Required work:
Go through the records and filter out every line lacking the word "dimensions"; copy the lines that remain.

Supplied records:

=== Begin Enclosure ===

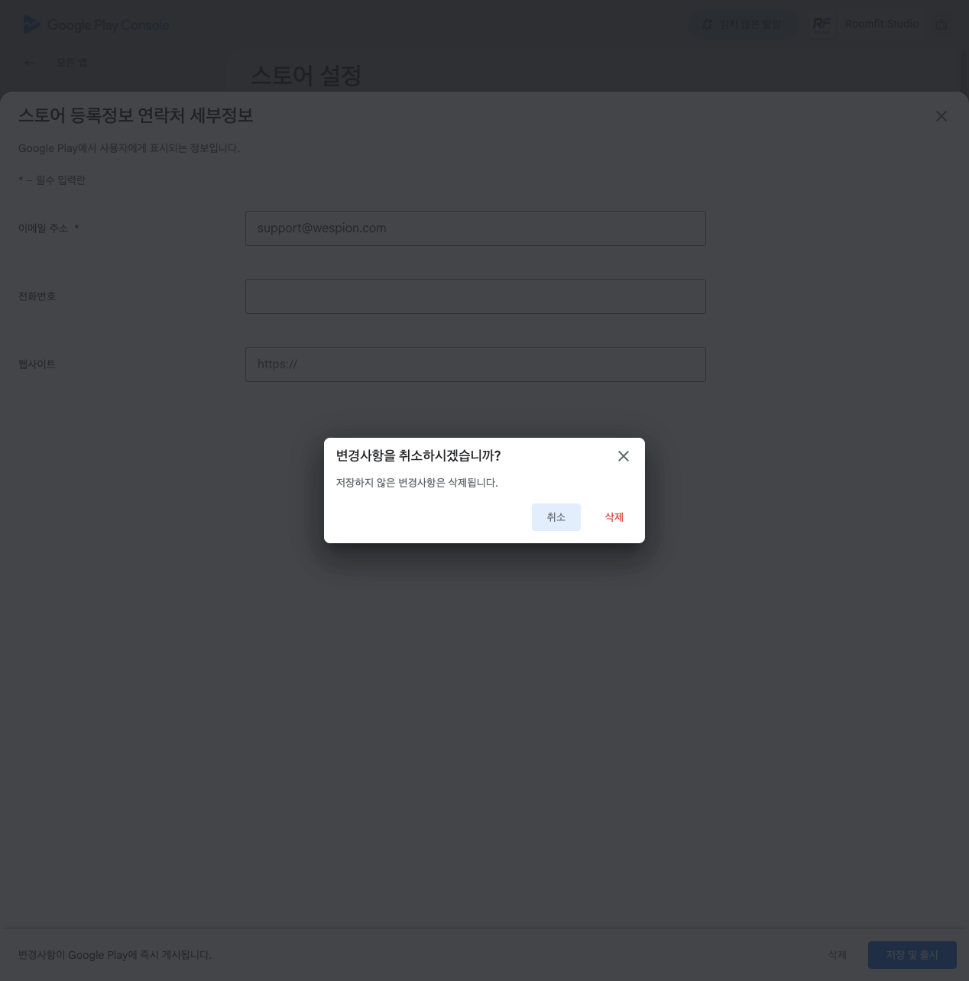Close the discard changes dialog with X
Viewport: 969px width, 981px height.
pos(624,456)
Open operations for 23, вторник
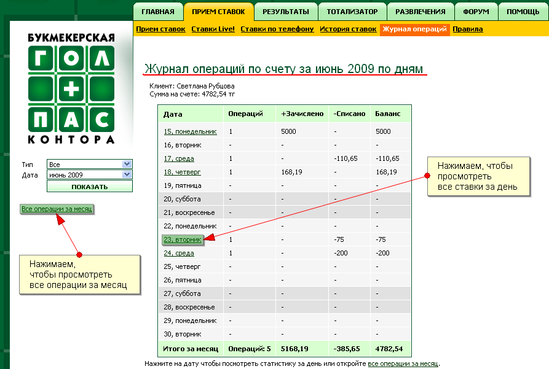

=== End Enclosure ===
=== Begin Enclosure ===

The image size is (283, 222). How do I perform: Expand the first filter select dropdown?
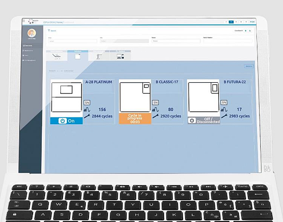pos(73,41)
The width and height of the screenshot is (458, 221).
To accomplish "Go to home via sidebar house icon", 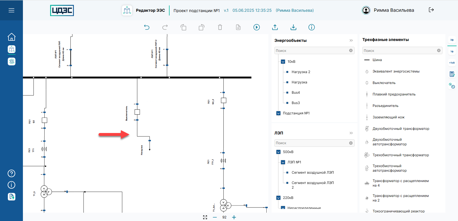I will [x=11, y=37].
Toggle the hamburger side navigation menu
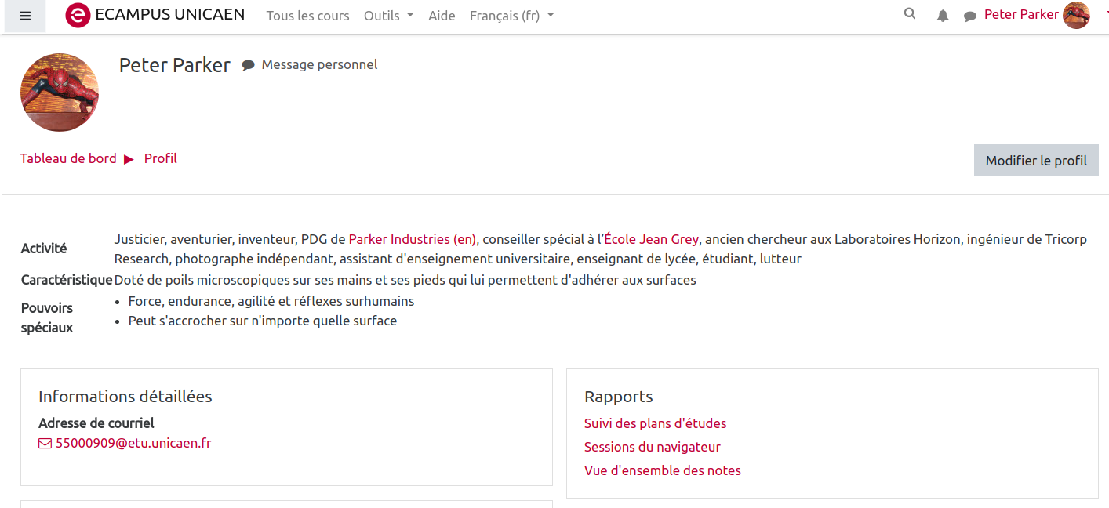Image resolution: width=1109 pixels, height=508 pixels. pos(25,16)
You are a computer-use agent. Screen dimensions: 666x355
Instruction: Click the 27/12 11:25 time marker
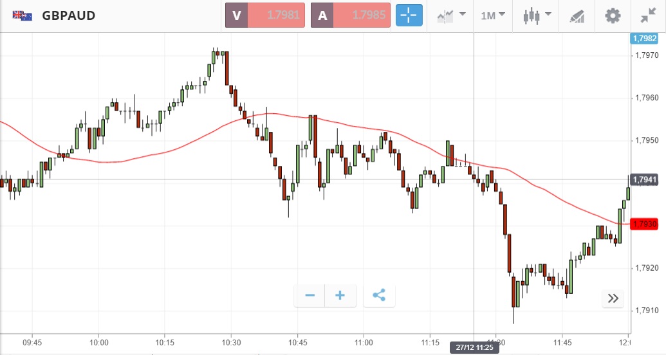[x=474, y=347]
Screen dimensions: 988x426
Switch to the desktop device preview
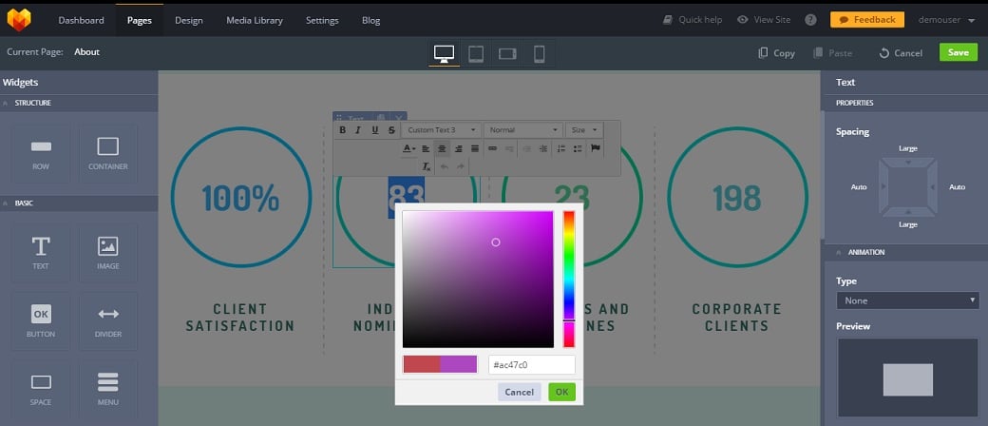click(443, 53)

=== End Enclosure ===

Output for this exercise:
You are a computer-use agent. Screen dimensions: 666x355
Screen dimensions: 988x426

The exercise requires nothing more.